On December 6, 2019, I ended my call with my son with “I love you, I love you, I love you and will keep praying for you but you cannot call me anymore until you decide you are changing your life once and for all”.  As I was hanging up, I could hear him yelling at me “don’t do this, they will kill me and it will be your fault”.  That was one of many prison calls that ended this way.  He had gotten in some serious drug debt and expected me to pay and up until that point, I had.  In my head I believed his stories—he needed more food, more clothes, shoes—but deep down I knew better.  He would even tell me horrible stories of other inmates that would be carried out on stretchers from the beat down they received because of drug debt.

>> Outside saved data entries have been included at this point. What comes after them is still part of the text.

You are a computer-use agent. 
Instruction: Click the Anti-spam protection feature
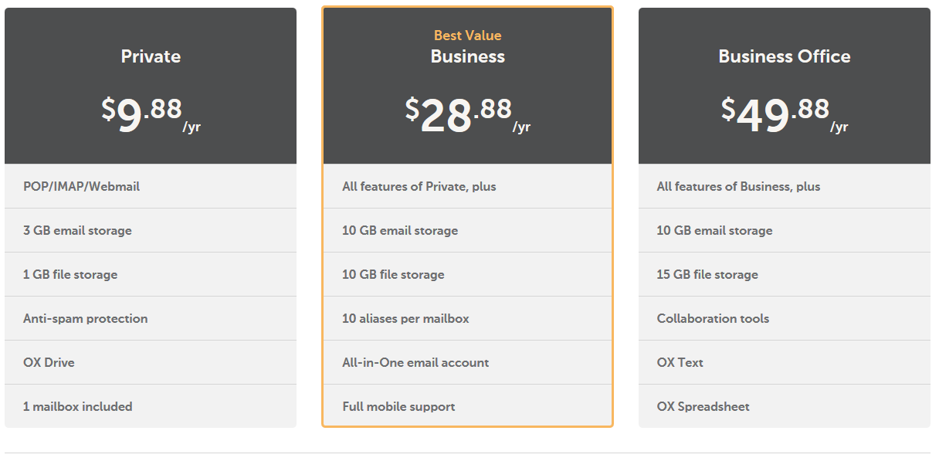(x=151, y=318)
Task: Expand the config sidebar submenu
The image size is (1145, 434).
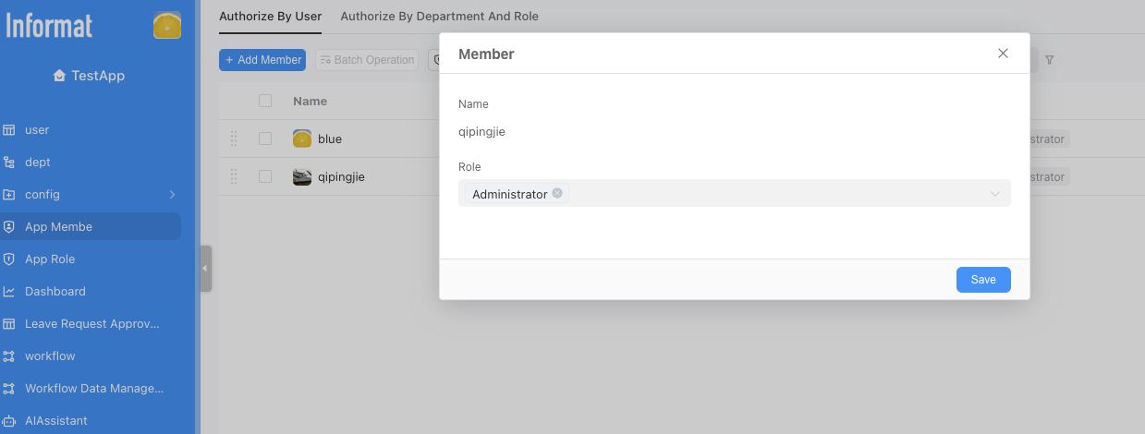Action: (172, 195)
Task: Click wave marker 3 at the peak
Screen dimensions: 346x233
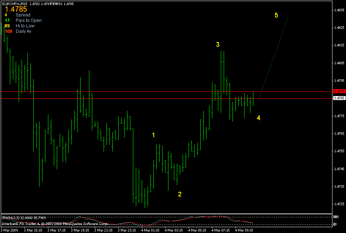Action: tap(218, 45)
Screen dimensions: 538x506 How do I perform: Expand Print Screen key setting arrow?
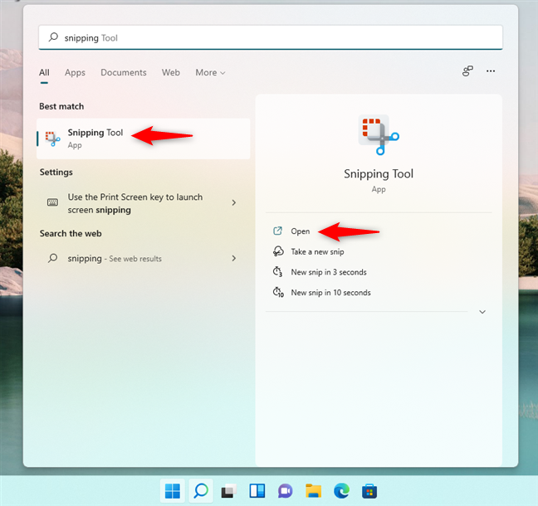pos(233,203)
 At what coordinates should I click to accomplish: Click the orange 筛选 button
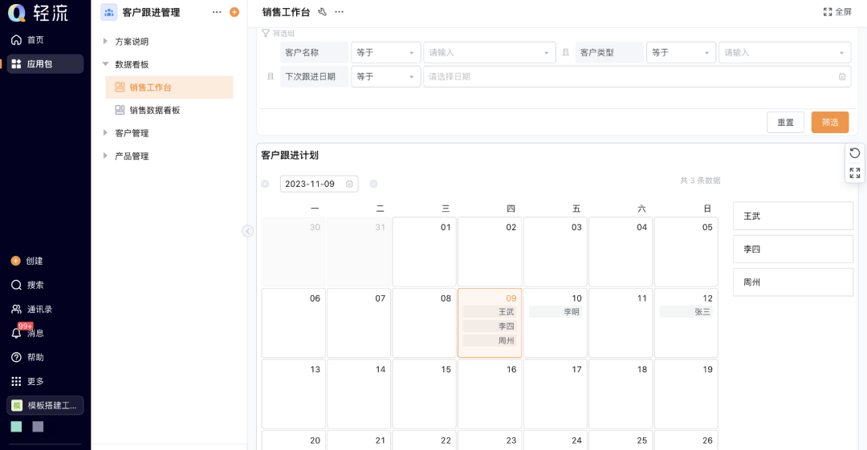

Truth or scare tactic, I will never know.  Then I realized that he knew exactly what he was getting himself into when he acquired drugs HE could not afford.  It was no secret in prison that drugs aren’t free.  I prayed for peace.  I prayed for healing. I prayed that God just take me.  I couldn’t take one more call, one more day, one more minute of this.  I would hang on to the little boy I once knew and I was determined that he was in there somewhere but I knew I would not live to see the recovery.  I had convinced myself of that so I was ready to be done.  My life was so lonely, so sad, so full of hurt and misery but no one could know that.  I had a husband to smile for.  I had 2 beautiful daughters that I needed to show up for.  I had these grandkids I was blessed with.  I had a job that demanded my full attention.  I was exhausted.  Please God take me from this, I am done.  They will all be just fine.  I was exhausted.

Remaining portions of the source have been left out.